▶ _THE TASK_:
Only an exact copy of the entries, stripped of pictures, will serve as the answer.

(INPUT DATA)

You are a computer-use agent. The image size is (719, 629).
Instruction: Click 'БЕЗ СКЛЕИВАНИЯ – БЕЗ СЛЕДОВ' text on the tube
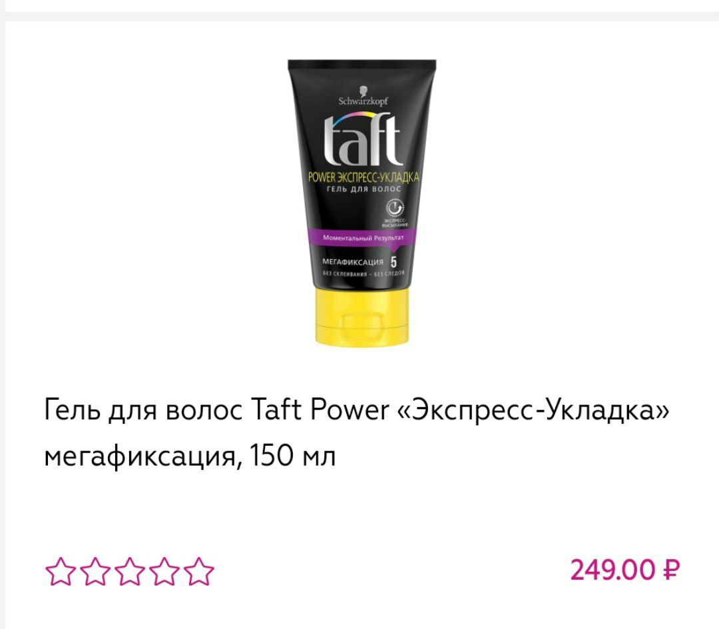click(363, 274)
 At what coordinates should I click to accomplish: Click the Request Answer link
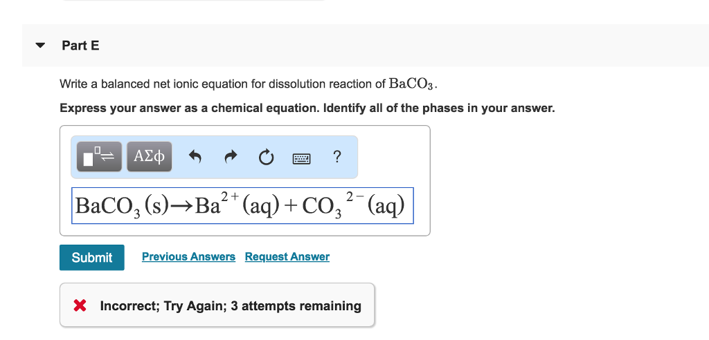(287, 257)
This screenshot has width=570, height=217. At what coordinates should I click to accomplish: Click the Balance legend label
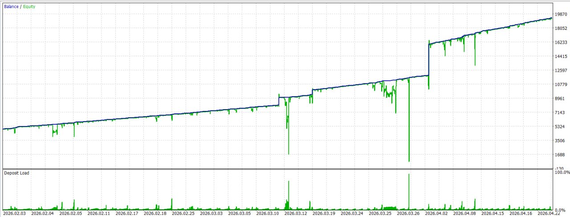tap(11, 7)
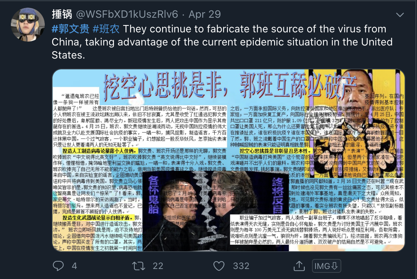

(End INPUT DATA)

▶ _YOUR SOLUTION_:
You are a computer-use agent. The image size is (719, 629).
Instruction: Click 'БЕЗ СКЛЕИВАНИЯ – БЕЗ СЛЕДОВ' text on the tube
click(363, 274)
 At what coordinates should I click to accomplish: Click the Request Answer link
(287, 257)
This screenshot has width=570, height=217. At what coordinates should I click to accomplish: Click the Balance legend label
tap(11, 7)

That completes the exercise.